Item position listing

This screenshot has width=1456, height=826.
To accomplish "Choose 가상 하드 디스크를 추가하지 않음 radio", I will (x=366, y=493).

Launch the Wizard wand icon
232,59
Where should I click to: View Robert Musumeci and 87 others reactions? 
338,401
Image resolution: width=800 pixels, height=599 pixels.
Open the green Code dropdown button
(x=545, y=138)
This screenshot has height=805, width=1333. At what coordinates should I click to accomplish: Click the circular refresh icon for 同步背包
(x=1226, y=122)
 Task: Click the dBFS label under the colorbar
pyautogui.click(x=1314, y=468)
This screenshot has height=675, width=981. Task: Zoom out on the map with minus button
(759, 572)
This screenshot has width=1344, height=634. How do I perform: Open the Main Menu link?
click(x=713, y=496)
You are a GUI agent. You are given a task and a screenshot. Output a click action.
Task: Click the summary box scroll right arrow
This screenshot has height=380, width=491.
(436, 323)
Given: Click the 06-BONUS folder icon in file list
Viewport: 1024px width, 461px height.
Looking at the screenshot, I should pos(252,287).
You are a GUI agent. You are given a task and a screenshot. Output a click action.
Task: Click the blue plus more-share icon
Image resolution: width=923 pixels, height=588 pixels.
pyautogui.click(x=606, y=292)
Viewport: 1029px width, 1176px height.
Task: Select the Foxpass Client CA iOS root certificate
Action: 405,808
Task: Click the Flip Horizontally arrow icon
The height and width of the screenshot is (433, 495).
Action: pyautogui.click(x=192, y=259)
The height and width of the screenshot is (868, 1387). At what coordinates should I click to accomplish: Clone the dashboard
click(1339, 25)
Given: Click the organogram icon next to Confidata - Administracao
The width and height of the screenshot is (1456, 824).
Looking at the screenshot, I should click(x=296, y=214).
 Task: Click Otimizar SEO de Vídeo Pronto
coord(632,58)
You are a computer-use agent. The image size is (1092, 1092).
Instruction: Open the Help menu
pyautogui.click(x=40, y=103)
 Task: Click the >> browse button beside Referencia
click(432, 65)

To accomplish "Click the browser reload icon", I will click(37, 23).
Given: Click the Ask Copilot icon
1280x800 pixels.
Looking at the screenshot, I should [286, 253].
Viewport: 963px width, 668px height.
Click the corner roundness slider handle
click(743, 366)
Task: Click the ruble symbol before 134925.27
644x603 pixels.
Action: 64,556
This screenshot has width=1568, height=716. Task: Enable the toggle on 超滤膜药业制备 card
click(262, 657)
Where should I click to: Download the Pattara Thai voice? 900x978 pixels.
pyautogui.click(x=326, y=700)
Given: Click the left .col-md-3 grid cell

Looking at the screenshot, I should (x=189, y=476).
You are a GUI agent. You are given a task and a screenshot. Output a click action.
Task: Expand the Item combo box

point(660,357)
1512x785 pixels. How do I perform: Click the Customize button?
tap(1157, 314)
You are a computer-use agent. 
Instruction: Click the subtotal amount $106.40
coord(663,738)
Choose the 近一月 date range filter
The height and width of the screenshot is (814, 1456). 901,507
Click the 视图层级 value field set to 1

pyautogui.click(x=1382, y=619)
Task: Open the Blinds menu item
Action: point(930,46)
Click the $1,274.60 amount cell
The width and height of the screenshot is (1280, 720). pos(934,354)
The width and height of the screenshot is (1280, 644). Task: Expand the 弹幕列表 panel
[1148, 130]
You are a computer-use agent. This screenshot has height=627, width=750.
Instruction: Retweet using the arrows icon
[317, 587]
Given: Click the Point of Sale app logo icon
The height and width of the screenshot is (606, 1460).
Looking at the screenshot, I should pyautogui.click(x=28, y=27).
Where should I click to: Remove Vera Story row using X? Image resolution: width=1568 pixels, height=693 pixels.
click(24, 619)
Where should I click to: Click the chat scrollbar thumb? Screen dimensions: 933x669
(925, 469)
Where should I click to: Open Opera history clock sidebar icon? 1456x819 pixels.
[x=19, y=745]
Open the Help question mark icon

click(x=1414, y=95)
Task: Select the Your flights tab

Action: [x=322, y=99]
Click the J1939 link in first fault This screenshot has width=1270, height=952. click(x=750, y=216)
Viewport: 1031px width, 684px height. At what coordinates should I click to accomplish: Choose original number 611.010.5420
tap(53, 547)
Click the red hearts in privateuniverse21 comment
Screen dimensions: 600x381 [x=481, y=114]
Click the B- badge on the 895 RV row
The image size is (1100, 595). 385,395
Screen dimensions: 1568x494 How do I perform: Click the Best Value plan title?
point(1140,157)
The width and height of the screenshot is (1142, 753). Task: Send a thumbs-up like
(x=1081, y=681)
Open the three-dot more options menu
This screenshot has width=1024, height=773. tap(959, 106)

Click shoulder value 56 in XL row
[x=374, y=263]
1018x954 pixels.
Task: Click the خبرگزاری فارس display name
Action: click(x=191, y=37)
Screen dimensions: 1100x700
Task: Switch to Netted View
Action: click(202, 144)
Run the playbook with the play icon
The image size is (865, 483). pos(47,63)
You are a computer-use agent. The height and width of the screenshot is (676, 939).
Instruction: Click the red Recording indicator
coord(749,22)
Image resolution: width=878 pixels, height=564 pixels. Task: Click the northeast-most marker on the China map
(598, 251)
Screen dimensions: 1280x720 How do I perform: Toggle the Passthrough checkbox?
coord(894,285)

* **Exercise task**: In the lines running from the one that contains "Task: Select the Your flights tab" through the end of the listing, can you switch "playbook" to "script" and write those lines out again with everything else unchanged?

* **Solution for this task**:
Task: Select the Your flights tab

Action: [x=322, y=99]
Click the J1939 link in first fault This screenshot has width=1270, height=952. click(x=750, y=216)
Viewport: 1031px width, 684px height. At what coordinates should I click to accomplish: Choose original number 611.010.5420
tap(53, 547)
Click the red hearts in privateuniverse21 comment
Screen dimensions: 600x381 [x=481, y=114]
Click the B- badge on the 895 RV row
The image size is (1100, 595). 385,395
Screen dimensions: 1568x494 How do I perform: Click the Best Value plan title?
point(1140,157)
The width and height of the screenshot is (1142, 753). Task: Send a thumbs-up like
(x=1081, y=681)
Open the three-dot more options menu
This screenshot has width=1024, height=773. tap(959, 106)

Click shoulder value 56 in XL row
[x=374, y=263]
1018x954 pixels.
Task: Click the خبرگزاری فارس display name
Action: click(x=191, y=37)
Screen dimensions: 1100x700
Task: Switch to Netted View
Action: click(202, 144)
Run the script with the play icon
The image size is (865, 483). pos(47,63)
You are a computer-use agent. The height and width of the screenshot is (676, 939).
Instruction: Click the red Recording indicator
coord(749,22)
Image resolution: width=878 pixels, height=564 pixels. Task: Click the northeast-most marker on the China map
(598, 251)
Screen dimensions: 1280x720 How do I perform: Toggle the Passthrough checkbox?
coord(894,285)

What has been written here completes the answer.